WHAT YOU ARE ASKED TO DO:
Update the stretch of entries from the beginning through the line containing "coord(226,198)" by replacing "BJCP Styles page" with "Style Guidelines page", leaving everything else unchanged. Return only that stretch.

INPUT RECORDS:
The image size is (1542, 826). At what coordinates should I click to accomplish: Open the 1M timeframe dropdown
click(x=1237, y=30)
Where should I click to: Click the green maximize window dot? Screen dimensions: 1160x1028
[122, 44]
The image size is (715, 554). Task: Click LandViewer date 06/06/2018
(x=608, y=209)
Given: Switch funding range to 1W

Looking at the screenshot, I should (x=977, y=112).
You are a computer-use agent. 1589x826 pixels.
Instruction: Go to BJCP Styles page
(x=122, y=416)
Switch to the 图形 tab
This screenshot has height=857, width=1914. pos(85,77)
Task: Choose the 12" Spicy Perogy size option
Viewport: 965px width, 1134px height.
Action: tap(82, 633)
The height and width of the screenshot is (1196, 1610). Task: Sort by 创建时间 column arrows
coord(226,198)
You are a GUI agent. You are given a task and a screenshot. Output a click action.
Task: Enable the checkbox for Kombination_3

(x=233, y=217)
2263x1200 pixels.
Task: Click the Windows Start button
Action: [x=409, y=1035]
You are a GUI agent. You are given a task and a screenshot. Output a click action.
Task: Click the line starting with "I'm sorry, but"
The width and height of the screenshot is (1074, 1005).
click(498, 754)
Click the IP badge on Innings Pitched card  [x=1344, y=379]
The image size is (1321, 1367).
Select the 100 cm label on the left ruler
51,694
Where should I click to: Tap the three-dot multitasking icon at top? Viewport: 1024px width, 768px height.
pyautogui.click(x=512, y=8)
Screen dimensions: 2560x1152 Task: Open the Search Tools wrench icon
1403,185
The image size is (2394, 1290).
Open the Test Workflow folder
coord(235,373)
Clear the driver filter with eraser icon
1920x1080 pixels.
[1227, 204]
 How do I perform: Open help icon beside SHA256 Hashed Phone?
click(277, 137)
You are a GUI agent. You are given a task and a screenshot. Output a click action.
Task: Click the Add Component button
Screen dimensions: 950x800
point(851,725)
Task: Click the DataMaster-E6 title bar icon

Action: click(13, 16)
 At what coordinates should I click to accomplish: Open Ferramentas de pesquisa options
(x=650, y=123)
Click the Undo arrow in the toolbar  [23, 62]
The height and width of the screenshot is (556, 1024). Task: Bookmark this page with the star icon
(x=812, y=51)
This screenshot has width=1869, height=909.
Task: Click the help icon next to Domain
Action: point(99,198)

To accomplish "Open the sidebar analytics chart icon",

EXERCISE SOLUTION:
The image size is (1542, 826). At what coordinates should I click to accomplish: Open the 1M timeframe dropdown
click(x=1237, y=30)
Where should I click to: Click the green maximize window dot? Screen dimensions: 1160x1028
[122, 44]
The image size is (715, 554). Task: Click LandViewer date 06/06/2018
(x=608, y=209)
Given: Switch funding range to 1W

Looking at the screenshot, I should (x=977, y=112).
You are a computer-use agent. 1589x826 pixels.
Instruction: Go to Style Guidelines page
(x=122, y=416)
Switch to the 图形 tab
This screenshot has height=857, width=1914. pos(85,77)
Task: Choose the 12" Spicy Perogy size option
Viewport: 965px width, 1134px height.
Action: tap(82, 633)
The height and width of the screenshot is (1196, 1610). Task: Sort by 创建时间 column arrows
coord(226,198)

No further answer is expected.